We are at an interesting crossroads when it comes to investment. Depending on who you are, you could be in a very good place or in a very questionable place. Let’s look at the right place first.
For whatever reason, you’ve been investing for 10, 20, or 30 years. While you might not have invested all of your money in stocks (smart move), you have invested a significant portion of your portfolio in stocks.
It was maybe 30% or 50% or even a lot, a lot more. The rest was in bonds and the like.
Your portfolio has performed remarkably well. Stocks may have taken a vacation a few times (hard to ignore two 50% losses in the first decade of the millennium), but since you’ve owned them you’ve seen a really good comeback.
Even your bonds have performed well as interest rates have fallen over the same period.
Congratulate yourself. As I said, you have come to the âright placeâ to invest. Whether by skill or luck, your wallet is set for the next decade, whether it’s a “good” or a worse one.
But let’s say you are in this dodgy place. You haven’t had much, if any, exposure to stocks in the past ten or three years. You missed a lot of growth.
If you had money in bonds or other fixed income instruments, you may have had a few seasons of good interest rates, but nothing compared to the growth of stocks.
You are in a bit of trouble. You could (finally) jump on the bandwagon, but with all the mileage driven, the wagon could lose a wheel at any point. And in your case, you won’t return a little of the gains you have enjoyed, you will be sitting on real losses.
Staying in bonds and the like puts you in a pretty bleak interest rate future. You almost have to hope that the Federal Reserve messes up and loses control of inflation, thus pushing up interest rates.
Otherwise, you are fighting a losing battle because government bonds are already priced to give negative real return (interest minus inflation) and most corporate bonds don’t do much better.

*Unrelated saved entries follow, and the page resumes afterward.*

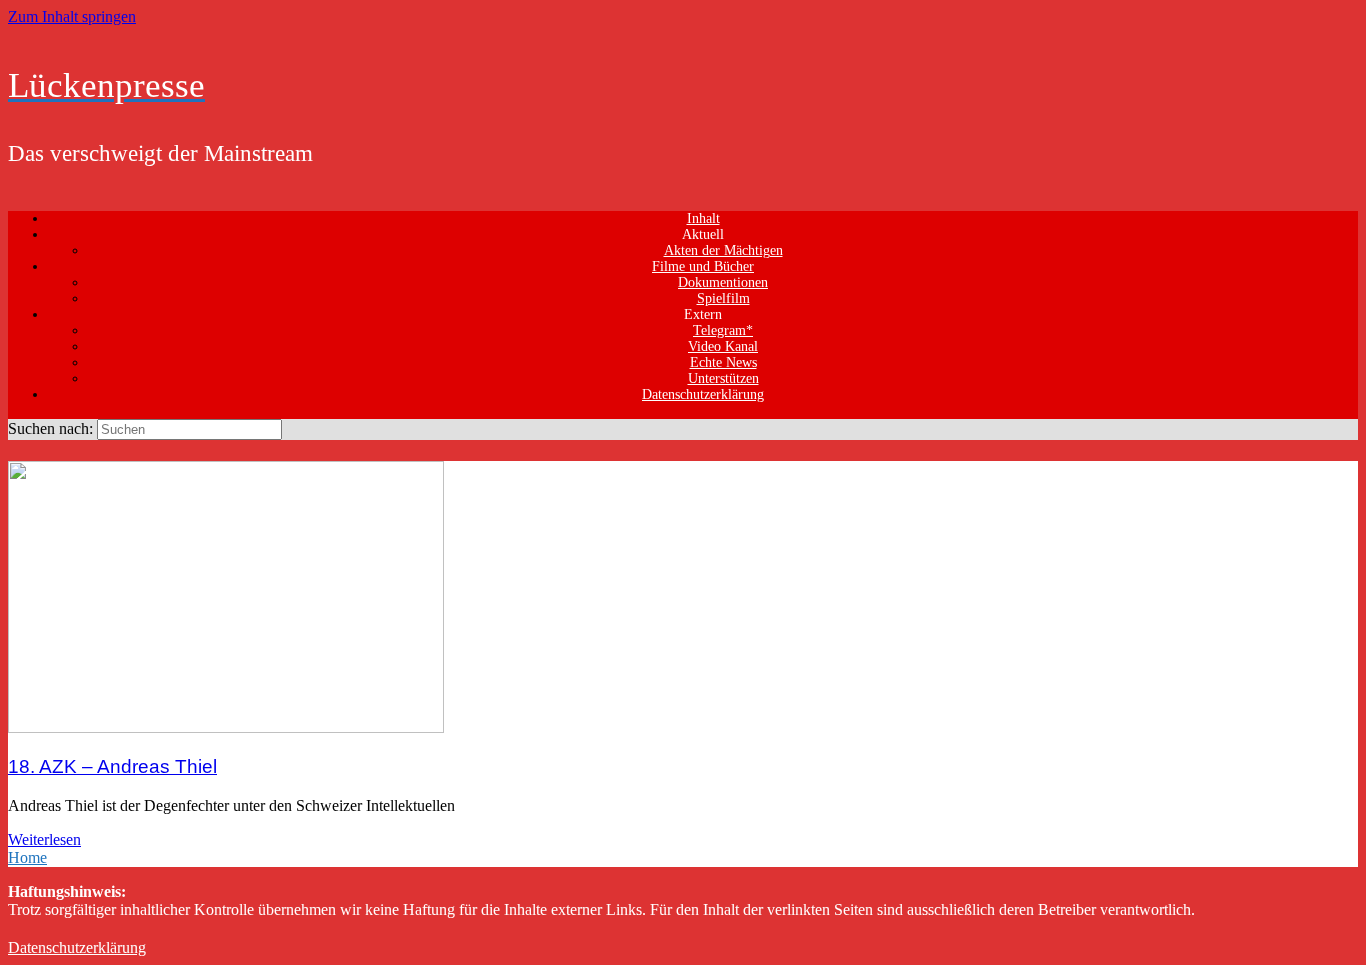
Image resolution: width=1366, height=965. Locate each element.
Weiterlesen (44, 839)
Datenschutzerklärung (703, 394)
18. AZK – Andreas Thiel (112, 766)
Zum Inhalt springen (72, 16)
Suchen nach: (50, 428)
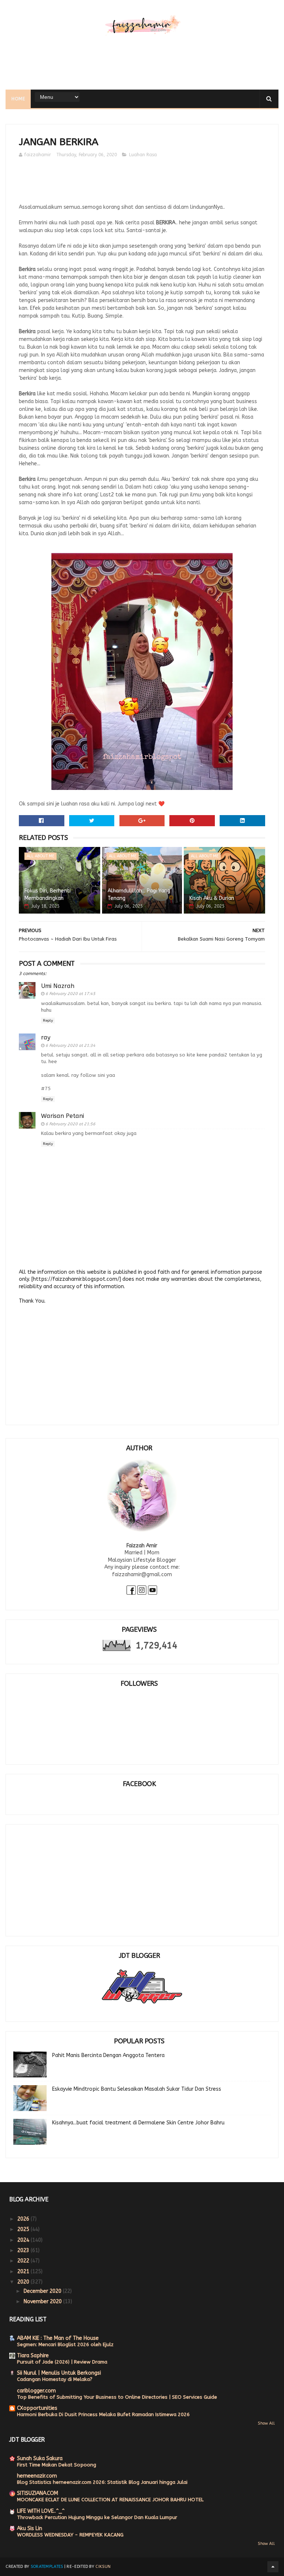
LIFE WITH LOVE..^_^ (41, 2511)
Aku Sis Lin (29, 2528)
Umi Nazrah (57, 985)
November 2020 (43, 2301)
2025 (24, 2229)
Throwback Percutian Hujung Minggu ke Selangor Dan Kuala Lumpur (97, 2517)
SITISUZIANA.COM (37, 2493)
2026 (24, 2219)
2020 (24, 2282)
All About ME (40, 856)
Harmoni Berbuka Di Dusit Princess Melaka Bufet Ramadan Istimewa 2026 (103, 2414)
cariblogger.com (36, 2391)
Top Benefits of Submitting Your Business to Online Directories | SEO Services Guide (117, 2397)
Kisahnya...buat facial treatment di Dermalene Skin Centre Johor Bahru (138, 2123)
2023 (24, 2250)
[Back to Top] (272, 2566)
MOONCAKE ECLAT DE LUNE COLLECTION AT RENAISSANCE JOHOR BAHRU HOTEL (110, 2499)
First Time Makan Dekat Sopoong (56, 2465)
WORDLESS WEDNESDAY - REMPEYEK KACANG (70, 2535)
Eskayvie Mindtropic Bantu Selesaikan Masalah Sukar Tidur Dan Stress (136, 2089)
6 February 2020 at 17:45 (70, 993)
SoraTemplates (47, 2566)
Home (18, 98)
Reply (48, 1020)
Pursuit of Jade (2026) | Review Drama (62, 2362)
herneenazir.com (37, 2476)
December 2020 (43, 2291)
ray (45, 1037)
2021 (24, 2271)
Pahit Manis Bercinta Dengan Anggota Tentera (108, 2055)
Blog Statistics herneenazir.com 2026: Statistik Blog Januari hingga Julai (102, 2482)
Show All (266, 2423)
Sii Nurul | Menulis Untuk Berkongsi (59, 2373)
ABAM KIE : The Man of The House (58, 2338)
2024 (24, 2240)
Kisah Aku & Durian (211, 898)
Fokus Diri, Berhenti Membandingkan (47, 894)
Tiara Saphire (33, 2355)
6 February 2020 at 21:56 (70, 1124)
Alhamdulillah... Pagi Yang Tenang (139, 894)
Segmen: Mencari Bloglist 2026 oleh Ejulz (65, 2344)
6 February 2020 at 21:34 (70, 1045)
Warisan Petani (62, 1115)
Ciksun (103, 2566)
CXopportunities (37, 2408)
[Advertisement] (142, 65)
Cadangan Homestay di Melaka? (54, 2379)
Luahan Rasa (143, 154)
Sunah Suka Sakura (39, 2458)
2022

This is the same situation that new investors are eagerly awaiting. High stock prices and low interest rates don’t position you for many excess returns over the next several years. It can happen, but don’t count on it.
Now that you’re depressed, let me pick you up a bit. If you have a long time horizon ahead of you, then if the next cycle begins in the downward direction, you have time for future highs to balance everything out.
People approaching retirement have hopefully a few decades ahead of them, so that applies to them as well.
Just be careful not to plan for immediate stellar returns (a good thing to remember for all investors). Polls show that the average person thinks stock returns will on average exceed 15% each year.
Long-term averages being closer to 10%. And these are just averages. From 2000 to 2010, the total return was close to zero.
Plan realistically rather than hopefully.
Gary Silverman, CFPÂ® is the founder of Personal Money Planning, LLC, a Wichita Falls retirement planning and investment management firm and author of Real World Investing.